Por: Dayse Villegas Zambrano

Cuando Elías decidió huir y esconderse de Acab y Jezabel, lo hizo porque se sintió derrotado. Se fue al desierto, se sentó bajo un árbol y pidió morirse. Sin embargo, él no estaba destinado a la derrota ni a la muerte. Alimentado por Dios, recibió fuerza suficiente para caminar cuarenta días y cuarenta noches, hasta llegar al lugar en que se comunicaría directamente con Él.

Existe una idea de que las personas que se aferran a la esperanza son aquellas a las que ya no les queda nada más por hacer, están vencidas, derrotadas, resignadas, y se consuelan de esta manera, creyendo que alguien vendrá a salvarlas o a terminar con todo y ahorrarles más sufrimiento. 

Pero en la Biblia, la esperanza no es de ninguna manera el equivalente a indefensión, inercia o resignación.
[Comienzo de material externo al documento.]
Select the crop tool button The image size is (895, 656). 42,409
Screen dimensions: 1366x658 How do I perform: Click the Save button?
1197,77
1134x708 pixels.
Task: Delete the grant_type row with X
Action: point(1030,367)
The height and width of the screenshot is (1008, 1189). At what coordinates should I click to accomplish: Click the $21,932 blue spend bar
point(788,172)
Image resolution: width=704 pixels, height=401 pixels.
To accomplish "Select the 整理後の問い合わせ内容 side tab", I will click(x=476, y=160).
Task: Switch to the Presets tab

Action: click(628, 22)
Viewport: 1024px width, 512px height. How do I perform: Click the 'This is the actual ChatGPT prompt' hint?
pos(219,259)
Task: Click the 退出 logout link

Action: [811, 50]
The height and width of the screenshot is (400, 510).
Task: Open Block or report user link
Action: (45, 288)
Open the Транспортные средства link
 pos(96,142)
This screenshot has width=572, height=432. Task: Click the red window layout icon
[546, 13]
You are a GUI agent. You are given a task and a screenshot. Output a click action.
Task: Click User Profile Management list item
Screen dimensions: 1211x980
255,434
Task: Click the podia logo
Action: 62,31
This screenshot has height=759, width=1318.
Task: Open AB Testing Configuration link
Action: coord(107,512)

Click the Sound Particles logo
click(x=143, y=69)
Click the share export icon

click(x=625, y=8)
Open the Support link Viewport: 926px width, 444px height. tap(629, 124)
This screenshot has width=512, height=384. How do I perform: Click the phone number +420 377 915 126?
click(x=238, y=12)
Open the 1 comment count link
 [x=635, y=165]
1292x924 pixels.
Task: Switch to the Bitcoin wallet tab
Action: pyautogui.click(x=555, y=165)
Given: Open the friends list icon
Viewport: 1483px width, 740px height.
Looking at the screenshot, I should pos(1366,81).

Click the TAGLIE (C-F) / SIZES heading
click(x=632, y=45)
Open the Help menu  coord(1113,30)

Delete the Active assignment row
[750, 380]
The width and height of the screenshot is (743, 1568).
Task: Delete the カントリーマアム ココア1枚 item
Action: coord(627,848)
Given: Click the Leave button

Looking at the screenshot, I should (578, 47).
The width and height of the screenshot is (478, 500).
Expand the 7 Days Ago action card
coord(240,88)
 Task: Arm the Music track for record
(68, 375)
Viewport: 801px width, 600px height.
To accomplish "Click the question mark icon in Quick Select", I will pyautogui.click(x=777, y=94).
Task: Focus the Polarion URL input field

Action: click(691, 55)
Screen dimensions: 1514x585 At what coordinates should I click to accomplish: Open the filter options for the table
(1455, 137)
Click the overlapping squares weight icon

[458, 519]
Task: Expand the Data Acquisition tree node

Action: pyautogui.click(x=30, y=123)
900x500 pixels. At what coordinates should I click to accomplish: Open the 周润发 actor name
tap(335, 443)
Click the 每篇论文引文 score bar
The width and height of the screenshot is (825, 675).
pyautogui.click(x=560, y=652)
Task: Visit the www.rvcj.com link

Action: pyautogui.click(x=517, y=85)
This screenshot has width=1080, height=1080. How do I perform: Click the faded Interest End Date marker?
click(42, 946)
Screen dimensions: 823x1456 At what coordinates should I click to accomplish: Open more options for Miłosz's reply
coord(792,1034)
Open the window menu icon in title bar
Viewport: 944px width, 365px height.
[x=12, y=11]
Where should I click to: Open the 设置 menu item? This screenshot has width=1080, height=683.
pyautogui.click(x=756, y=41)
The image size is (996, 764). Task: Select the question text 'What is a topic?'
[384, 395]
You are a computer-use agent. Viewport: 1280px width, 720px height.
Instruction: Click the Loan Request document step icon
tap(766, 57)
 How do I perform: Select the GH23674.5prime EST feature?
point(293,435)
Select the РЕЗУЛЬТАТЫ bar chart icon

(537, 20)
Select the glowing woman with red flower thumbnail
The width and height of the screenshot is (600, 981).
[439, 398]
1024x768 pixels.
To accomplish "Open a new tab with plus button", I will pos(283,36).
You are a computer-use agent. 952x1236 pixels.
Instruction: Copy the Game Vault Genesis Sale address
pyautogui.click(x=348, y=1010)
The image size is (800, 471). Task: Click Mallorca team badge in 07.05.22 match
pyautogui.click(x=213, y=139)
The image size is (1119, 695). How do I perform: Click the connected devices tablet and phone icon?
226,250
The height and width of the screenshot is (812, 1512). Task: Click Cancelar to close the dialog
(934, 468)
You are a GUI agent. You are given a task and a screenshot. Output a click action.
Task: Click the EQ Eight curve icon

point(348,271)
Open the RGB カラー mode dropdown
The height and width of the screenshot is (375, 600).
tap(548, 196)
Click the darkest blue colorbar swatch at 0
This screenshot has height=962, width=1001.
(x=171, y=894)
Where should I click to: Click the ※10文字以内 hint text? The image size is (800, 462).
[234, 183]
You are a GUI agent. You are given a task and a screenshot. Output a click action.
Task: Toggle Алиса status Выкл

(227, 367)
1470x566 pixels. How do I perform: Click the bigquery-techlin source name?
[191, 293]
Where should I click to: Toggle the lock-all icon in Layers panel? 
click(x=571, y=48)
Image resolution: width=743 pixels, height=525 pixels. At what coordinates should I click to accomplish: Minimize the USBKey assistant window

La esperanza es fortaleza y esfuerzo. Los valientes esperan a Dios. Los que esperan en Dios encuentran en él la fuerza para seguir adelante y emprender buenas obras. Cuando parece que están derrotados, son victoriosos, visionarios, encuentran contentamiento a pesar de las pruebas. Cambian su lamento por palabras de fe, de aliento, de testimonio. Hay algo inamovible en sus corazones: creen en alguien que es merecedor de confianza.

Según Isaías 40:31, los que esperan en Dios no se desmayan ni se echan a llorar; caminan, corren y se elevan como las águilas.  Los que esperan en Dios son personas que se esfuerzan, que tienen una ética de trabajo clara y que incluso cuando parece que ya no pueden más y se preguntan si ese será el fin de sus días, sus pies los llevan en la dirección correcta. Que en este día podamos ser guiados por el Espíritu y sepamos tomar aliento en la presencia de Dios para poder continuar.